Autobiografía Escolar: Crónicas de la Escasez
Autobiografía escolar: crónicas de la escasez
Mi memoria nunca fue una buena compañía. Jamás pude asociarla con esa figura del sirviente abnegado, en vigilia constante, que cumple, presuroso y eficiente, los caprichos de su amo; antes bien, hace gala de una irritante autonomía, de una insufrible independencia funcional que la lleva a otorgarme sus dones según su antojo y capricho, coartando así mi legítimo derecho al usufructo. En resumen mi memoria es un asco.
Aclarado el punto, se imaginarán ustedes el titánico esfuerzo que supone para mí cumplimentar debidamente los requisitos de este escrito. Tras una ardua batalla pude arrebatarle a esa tirana el magro botín de algunos recuerdos fragmentados, meros retazos de un tesoro que ella, en su avaricia, me oculta. Curiosamente, las imágenes rescatadas corresponden a mis primeros años de secundaria. Quizás esto se deba a que en las últimas etapas mi contracción al estudio disminuyó notablemente, para desazón (y enojo) de mis progenitores.
Debo mencionar, en principio, que la mía fue una secundaria enmarcada en una dictadura. La aclaración no es menor, si se tiene en cuenta que este contexto permeó toda mi educación media con dos elementos que marcaron esos años de mi vida: el autoritarismo y el miedo. En tal sentido, los jóvenes de mi generación nunca pudimos ser lo que realmente hubiéramos deseado; porque no nos dejaron y porque no nos atrevimos. Visto así, en retrospectiva, parece algo triste… y lo es.
Ahora intentaré hacer foco en mis vivencias relativas a la asignatura Lengua. De mis últimos tres años no tengo memoria (me las vas a pagar, maldita), pero guardo algunas imágenes muy vívidas de los primeros tres. Resulta curioso, pero tengo que señalar que la asignatura no fue una de mis preferidas (tal vez porque nunca representó una dificultad para mí) aunque tampoco me desagradaba. Un cierto aroma a neutralidad sobrevuela ese recuerdo.

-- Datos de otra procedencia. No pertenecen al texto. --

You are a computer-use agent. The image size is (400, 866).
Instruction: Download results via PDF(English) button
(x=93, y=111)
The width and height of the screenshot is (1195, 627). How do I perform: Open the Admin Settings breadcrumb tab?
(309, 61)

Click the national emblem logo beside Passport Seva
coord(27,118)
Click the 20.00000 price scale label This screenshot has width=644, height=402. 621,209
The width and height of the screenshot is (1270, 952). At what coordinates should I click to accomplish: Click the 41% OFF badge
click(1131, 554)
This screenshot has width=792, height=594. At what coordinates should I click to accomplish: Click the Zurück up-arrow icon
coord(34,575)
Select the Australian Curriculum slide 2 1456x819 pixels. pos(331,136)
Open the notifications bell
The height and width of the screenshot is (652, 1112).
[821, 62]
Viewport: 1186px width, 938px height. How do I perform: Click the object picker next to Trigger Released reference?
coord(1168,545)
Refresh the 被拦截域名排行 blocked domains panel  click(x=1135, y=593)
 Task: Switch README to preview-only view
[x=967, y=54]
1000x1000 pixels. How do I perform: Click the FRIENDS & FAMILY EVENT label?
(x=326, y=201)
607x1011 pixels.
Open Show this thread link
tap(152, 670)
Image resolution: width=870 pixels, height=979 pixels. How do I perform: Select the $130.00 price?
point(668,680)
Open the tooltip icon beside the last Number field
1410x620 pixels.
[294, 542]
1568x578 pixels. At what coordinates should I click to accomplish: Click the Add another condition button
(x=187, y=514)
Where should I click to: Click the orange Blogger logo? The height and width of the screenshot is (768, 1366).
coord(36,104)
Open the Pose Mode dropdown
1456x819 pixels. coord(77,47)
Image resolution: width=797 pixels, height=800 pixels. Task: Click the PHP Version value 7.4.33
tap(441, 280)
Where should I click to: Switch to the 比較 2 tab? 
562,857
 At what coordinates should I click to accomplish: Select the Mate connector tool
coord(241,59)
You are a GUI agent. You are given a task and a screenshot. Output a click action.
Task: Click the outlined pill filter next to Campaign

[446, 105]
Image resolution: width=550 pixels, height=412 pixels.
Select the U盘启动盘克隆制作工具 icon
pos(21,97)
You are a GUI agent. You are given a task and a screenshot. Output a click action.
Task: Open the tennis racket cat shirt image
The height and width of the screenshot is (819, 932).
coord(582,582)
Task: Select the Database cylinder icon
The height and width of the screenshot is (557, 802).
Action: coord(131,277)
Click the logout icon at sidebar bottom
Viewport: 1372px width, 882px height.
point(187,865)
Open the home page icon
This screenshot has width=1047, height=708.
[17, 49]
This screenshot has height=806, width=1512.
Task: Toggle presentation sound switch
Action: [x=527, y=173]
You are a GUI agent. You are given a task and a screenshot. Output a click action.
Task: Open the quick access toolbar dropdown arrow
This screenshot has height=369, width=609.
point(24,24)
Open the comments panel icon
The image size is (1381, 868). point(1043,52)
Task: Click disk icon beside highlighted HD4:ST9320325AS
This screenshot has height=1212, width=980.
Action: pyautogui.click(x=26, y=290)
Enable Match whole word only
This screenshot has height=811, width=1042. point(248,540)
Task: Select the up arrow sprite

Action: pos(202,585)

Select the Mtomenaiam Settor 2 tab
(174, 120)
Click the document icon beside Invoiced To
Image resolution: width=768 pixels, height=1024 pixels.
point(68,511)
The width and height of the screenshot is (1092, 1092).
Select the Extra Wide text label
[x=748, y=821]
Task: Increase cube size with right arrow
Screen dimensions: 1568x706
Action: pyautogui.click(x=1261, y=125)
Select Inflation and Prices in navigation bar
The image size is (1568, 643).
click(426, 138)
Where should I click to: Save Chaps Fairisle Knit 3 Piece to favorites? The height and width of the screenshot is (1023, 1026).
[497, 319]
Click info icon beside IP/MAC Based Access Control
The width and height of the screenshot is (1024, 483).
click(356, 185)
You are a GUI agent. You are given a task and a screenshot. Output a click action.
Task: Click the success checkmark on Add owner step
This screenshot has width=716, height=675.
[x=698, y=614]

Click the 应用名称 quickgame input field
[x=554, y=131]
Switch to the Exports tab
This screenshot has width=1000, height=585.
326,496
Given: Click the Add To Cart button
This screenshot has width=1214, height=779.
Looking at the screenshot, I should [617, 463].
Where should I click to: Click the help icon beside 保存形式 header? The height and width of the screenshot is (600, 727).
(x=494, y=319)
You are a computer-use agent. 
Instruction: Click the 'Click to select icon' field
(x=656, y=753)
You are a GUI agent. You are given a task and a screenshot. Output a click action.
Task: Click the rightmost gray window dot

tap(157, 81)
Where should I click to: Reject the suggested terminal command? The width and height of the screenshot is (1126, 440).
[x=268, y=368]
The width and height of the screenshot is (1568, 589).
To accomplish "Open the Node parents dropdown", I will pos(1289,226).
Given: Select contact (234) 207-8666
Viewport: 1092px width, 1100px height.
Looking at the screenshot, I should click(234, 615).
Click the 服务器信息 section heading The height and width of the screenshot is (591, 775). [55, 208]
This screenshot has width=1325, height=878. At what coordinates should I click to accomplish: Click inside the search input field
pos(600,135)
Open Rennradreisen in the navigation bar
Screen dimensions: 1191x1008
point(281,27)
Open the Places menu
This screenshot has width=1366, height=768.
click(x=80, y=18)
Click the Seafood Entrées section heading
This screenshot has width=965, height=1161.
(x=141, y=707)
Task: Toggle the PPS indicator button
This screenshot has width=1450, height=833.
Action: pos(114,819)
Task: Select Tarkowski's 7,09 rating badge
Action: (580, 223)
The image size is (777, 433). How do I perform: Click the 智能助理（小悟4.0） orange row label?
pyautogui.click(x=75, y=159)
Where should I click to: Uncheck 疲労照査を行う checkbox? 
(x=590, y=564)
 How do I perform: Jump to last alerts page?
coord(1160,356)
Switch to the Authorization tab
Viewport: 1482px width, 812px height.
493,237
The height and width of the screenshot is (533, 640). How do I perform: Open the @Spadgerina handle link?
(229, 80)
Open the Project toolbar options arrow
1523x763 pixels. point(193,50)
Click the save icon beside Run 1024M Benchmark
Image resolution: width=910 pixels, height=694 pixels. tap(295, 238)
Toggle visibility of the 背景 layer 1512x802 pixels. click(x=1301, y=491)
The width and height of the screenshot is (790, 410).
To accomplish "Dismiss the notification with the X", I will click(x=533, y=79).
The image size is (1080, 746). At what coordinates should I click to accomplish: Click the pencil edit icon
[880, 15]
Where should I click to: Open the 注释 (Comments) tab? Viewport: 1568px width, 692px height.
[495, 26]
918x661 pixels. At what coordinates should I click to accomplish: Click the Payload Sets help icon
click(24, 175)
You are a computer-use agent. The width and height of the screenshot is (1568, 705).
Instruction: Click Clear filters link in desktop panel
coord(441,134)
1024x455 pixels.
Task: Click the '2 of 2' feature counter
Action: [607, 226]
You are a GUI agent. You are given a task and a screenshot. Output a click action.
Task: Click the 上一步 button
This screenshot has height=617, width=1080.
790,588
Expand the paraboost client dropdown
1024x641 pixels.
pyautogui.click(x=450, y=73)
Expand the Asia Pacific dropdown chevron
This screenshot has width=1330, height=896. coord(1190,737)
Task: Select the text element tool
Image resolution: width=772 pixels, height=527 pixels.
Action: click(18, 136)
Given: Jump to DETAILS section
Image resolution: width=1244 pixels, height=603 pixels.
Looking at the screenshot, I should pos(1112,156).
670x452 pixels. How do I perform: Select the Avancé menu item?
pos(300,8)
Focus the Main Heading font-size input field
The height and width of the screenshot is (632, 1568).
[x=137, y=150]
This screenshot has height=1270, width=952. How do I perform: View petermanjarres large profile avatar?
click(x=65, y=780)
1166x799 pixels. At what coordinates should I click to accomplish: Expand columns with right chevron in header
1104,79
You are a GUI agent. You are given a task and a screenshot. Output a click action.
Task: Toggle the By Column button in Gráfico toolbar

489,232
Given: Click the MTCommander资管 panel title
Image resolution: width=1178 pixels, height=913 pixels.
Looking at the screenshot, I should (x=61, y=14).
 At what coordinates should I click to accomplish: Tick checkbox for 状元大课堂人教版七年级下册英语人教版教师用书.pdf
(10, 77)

Puedo recordar con claridad las profesoras encargadas de formar (es una frase y no una palabra) nuestras tiernas (por no decir vírgenes) mentalidades. La docente de primer año llega a mí rodeada del aura luminosa con que la vi a mis trece años. Poseedora de una singular belleza y una contundente figura, inmediatamente se transformó en objeto de adoración de nuestras incipientes libidos. Ni qué decir cuando, ante una consulta de nuestra parte, se sentaba en el pupitre corriéndonos, literalmente, con sus generosísimas caderas. Fácil resultará imaginar la hecatombe hormonal subsecuente. Aparte de eso, la recuerdo como una mujer amable y cariñosa que nos hizo leer un montón de libros.
En segundo año, Dios no estaba contento con nosotros y nos castigó duramente. Para ello nos envión una interventora… perdón… profesora, de apellido ruso, aspecto agrio y modales amargos que nos hizo conocer los rigores de la educación monástica. Su rostro era seco y ostentaba, como marca distintiva, un gordo y enorme lunar en el centro geométrico de la frente. Mis compañeros de clase aventuraron (con una sagacidad digna de atención médica) que podía ser alguna bala disparada por algún ex alumno y que había tenido miedo de ingresar al cráneo.
No tengo recuerdos claros sobre sus clases aunque, si eran como su aspecto general, la aridez y el sopor deben haber sido constantes.
Para finalizar, debo mencionar la simpática figura de la profesora de tercer año, dueña de una personalidad muy particular. Se sentía especialmente cómoda en el aula, hecho que quedaba confirmado cuando, al grito de: “Ah, los pies me están matando”; se quitaba los zapatos y nos ofrecía el espectáculo de sus callosidades; o las veces que, pretextando la necesidad de tomar medicamentos, hacía traer un vaso de agua para luego emitir glogloteos líquidos (entiéndase “gárgaras”) previos a la ingesta. Ni qué decir de su tradicional té de media mañana (que bebía descalza). Debo mencionar un hecho que me involucró y que fue motivo de alegría para mis compañeros y de sinsabores para mí: cierta vez me llamó a lección y yo no había estudiado. “Este alumno no sabe un pito” sentenció y me puso un uno, lo cual generó carcajadas en el curso. Motivada por su nuevo rol cómico, mi situación se complicó: me llamaba a lección todas las clases y, sin importar cuánto estudiara, remataba con la consabida frasecita. Mis calificaciones no fueron muy altas ese año.
Espero sepan perdonar tan extenso relato. He intentado darle forma a la escasa sustancia que dejó escapar mi memoria. Si no lo he logrado, mía sólo es la culpa.